Pharmacology: Pharmacodynamics: Mechanism of action: Etoricoxib is an oral, selective cyclo-oxygenase-2 (COX-2) inhibitor within the clinical dose range.
Etoricoxib produced dose-dependent inhibition of COX-2 without inhibition of COX-1 at doses up to 150mg daily. Etoricoxib did not inhibit gastric prostaglandin synthesis and had no effect on platelet function. Cyclooxygenase is responsible for generation of prostaglandins. Two isoforms, COX-1 and COX-2, have been identified. COX-2 is the isoform of the enzyme that has been shown to be induced by pro-inflammatory stimuli and has been postulated to be primarily responsible for the synthesis of prostanoid mediators of pain, inflammation, and fever.
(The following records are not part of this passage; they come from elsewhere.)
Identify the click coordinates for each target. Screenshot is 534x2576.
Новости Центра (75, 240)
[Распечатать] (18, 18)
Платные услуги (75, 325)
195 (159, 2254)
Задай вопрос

COX-2 is also involved in ovulation, implantation and closure of the ductus arteriosus, regulation of renal function, and central nervous system functions (fever induction, pain perception and cognitive function). It may also play a role in ulcer healing. COX-2 has been identified in tissue around gastric ulcers in man but its relevance to ulcer healing has not been established.
Pharmacokinetics: Absorption: The onset of action of etoricoxib occurred as early as 24 minutes after dosing. Orally administered etoricoxib is well absorbed. The mean oral bioavailability is approximately 100%. Following 120mg once-daily dosing to steady state, the peak plasma concentration (geometric mean Cmax=3.6mcg/mL) was observed at approximately 1 hour (Tmax) after administration to fasted adults. The geometric mean AUC0-24hr was 37.8mcg·hr/mL. The pharmacokinetics of etoricoxib are linear across the clinical dose range. A standard meal had no clinically meaningful effect on the extent or rate of absorption of a dose of etoricoxib 120mg. In clinical trials, etoricoxib was administered without regard to food.
Distribution: Etoricoxib is approximately 92% bound to human plasma protein over the range of concentrations of 0.05 to 5mcg/mL. The volume of distribution at steady state (Vdss) is approximately 120L in humans. Etoricoxib crosses the placenta in rats and rabbits, and the blood-brain barrier in rats.
Metabolism: Etoricoxib is extensively metabolised with <1% of a dose recovered in urine as the parent drug. The major route of metabolism to form the 6'-hydroxymethyl derivative is catalysed by cytochrome P450 (CYP) enzymes.
Five metabolites have been identified in man. The principal metabolite is the 6'-carboxylic acid derivative of etoricoxib formed by further oxidation of the 6'-hydroxymethyl derivative. These principal metabolites either demonstrate no measurable activity or are only weakly active as COX-2 inhibitors. None of these metabolites inhibit COX-1.
Elimination: Elimination of etoricoxib occurs almost exclusively through metabolism followed by renal excretion. Steady state concentrations of etoricoxib are reached within seven days of once-daily administration of 120mg, with an accumulation ratio of approximately 2, corresponding to an accumulation half-life of approximately 22 hours. The plasma clearance is estimated to be approximately 50mL/min.
Special Populations: Use in pediatric: Safety and effectiveness of etoricoxib in paediatric patients have not been established.
Use in the elderly: Pharmacokinetics in the elderly (65 years of age and older) are similar to those in the young.